Su liderazgo no se limita a la oficina de la alcaldía.
Se extiende a los corregimientos, a las comunidades rurales, a las mesas de diálogo y a los encuentros con las víctimas del conflicto, donde su administración ha promovido actos de memoria y reconciliación.
Gobernar para ella significa reconstruir la confianza de la gente.

El primer caballero y la familia, fortaleza interna.
Detrás de cada mujer líder existe también un tejido de afectos.
En el caso de la alcaldesa, su camino político ha estado acompañado por su esposo, el gestor social indígena José Francisco González, quien ha apoyado los procesos comunitarios del municipio.
Junto a sus hijos, su familia y sus raíces wayúu, Nera Robles ha mantenido viva la conexión con su cultura ancestral, recordando siempre que el poder no se hereda: se honracon el servicio al pueblo.
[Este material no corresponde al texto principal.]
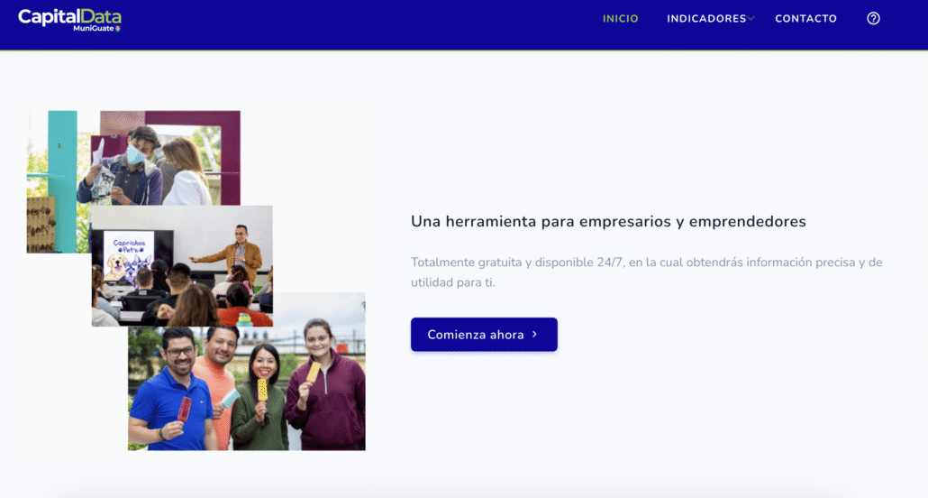Viewport: 928px width, 498px height.
Task: Click the man in the blue polo
Action: point(170,397)
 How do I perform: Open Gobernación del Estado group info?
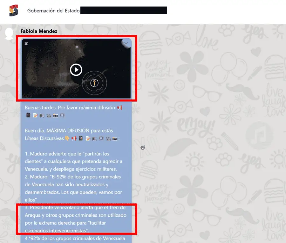pyautogui.click(x=53, y=11)
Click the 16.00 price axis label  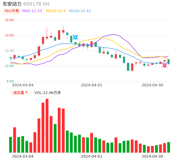point(9,20)
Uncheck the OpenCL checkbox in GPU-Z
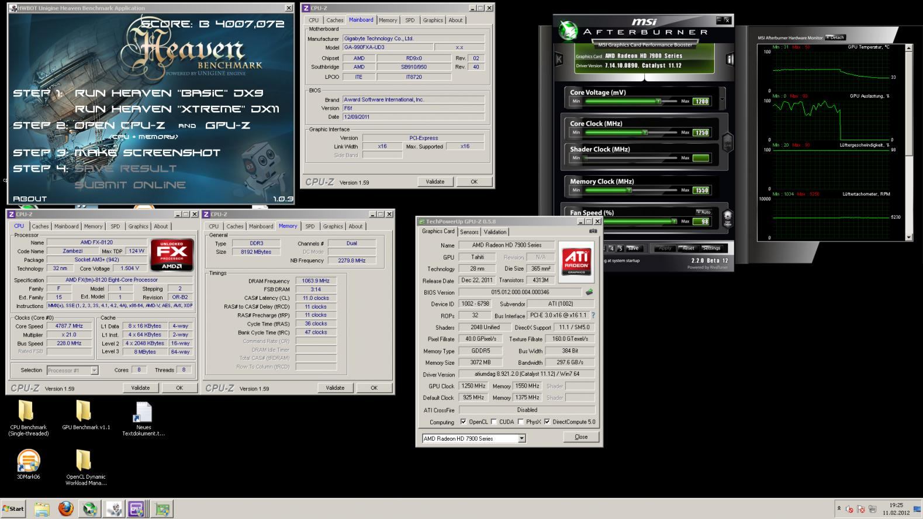 [464, 422]
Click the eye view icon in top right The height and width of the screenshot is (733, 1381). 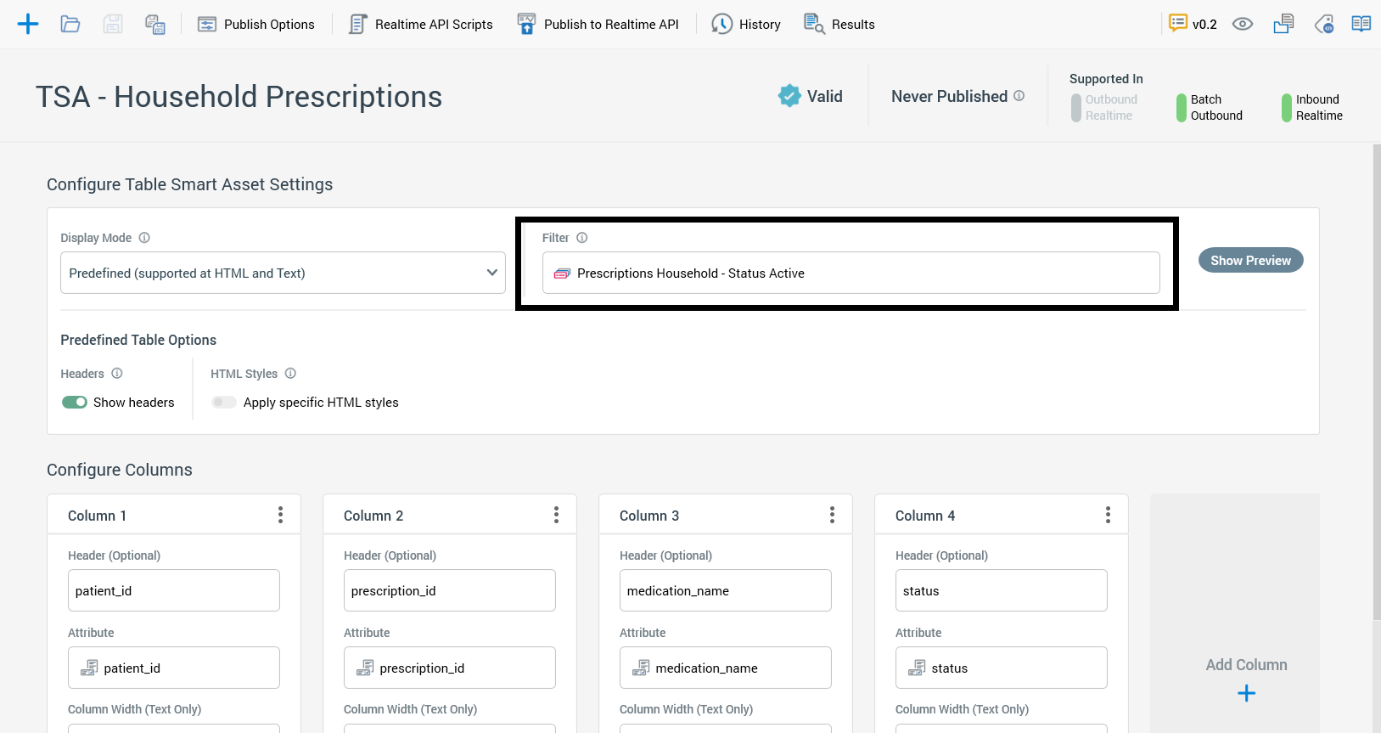[x=1243, y=24]
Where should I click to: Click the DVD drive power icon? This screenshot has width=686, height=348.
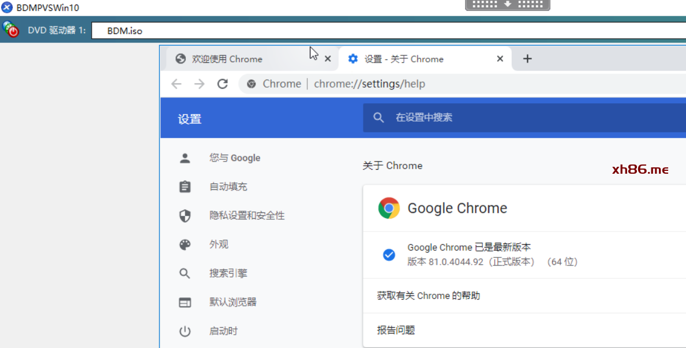11,29
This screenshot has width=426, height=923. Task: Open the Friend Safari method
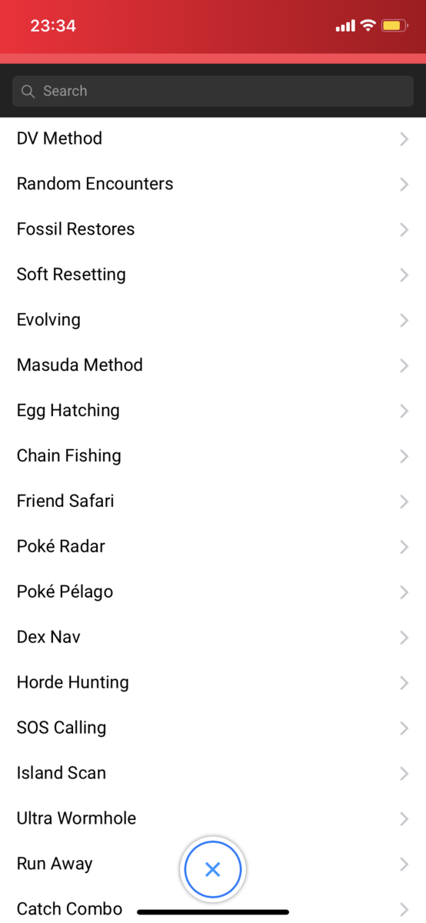(213, 501)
Más allá del carbón, la dignidad de un pueblo
Durante décadas, Albania ha sido vista principalmente como la tierra del carbón.
Pero bajo el liderazgo de Nera Robles, el municipio empieza a narrar capitulos distintos al que se estaba acostubrado leer.
la historia de su gente, su cultura, su identidad y su futuro sostenible.
Porque el verdadero tesoro de Albania no está únicamente bajo la tierra. Está en su territorio
La mujer que desafía el racismo y el machismo
En un país donde todavía persisten el racismo, el clasismo y el machismo, la presencia de una mujer indígena gobernando un municipio guajiro tiene un significado profundo.
Es la demostración de que las mujeres indígenas, Piensan, administran, transforman y gobiernan
Nera Robles es una de esas voces que le recuerdan al país que el liderazgo indígena no es una excepción. Es una continuidad histórica.

Epílogo, la princesa del carbón
Mientras el sol abraza a la guajiro de la mano de las corrientes del rio ranchería, juntos recorre cada comunidad de Albania, muchos sienten que el municipio atraviesa un nuevo momento de su historico.
La tierra sigue siendo negra por el carbón.
Pero su gobierno tiene el color de las mochilas wayúu, el sonido de su lengua ancestral y la esperanza de un pueblo que decidió creer en una de sus hijas.
Porque Albania, la princesa negra del carbón,
ya tiene su princesa wayúu. Y su nombre es: Nera Eloísa Robles Bonivento.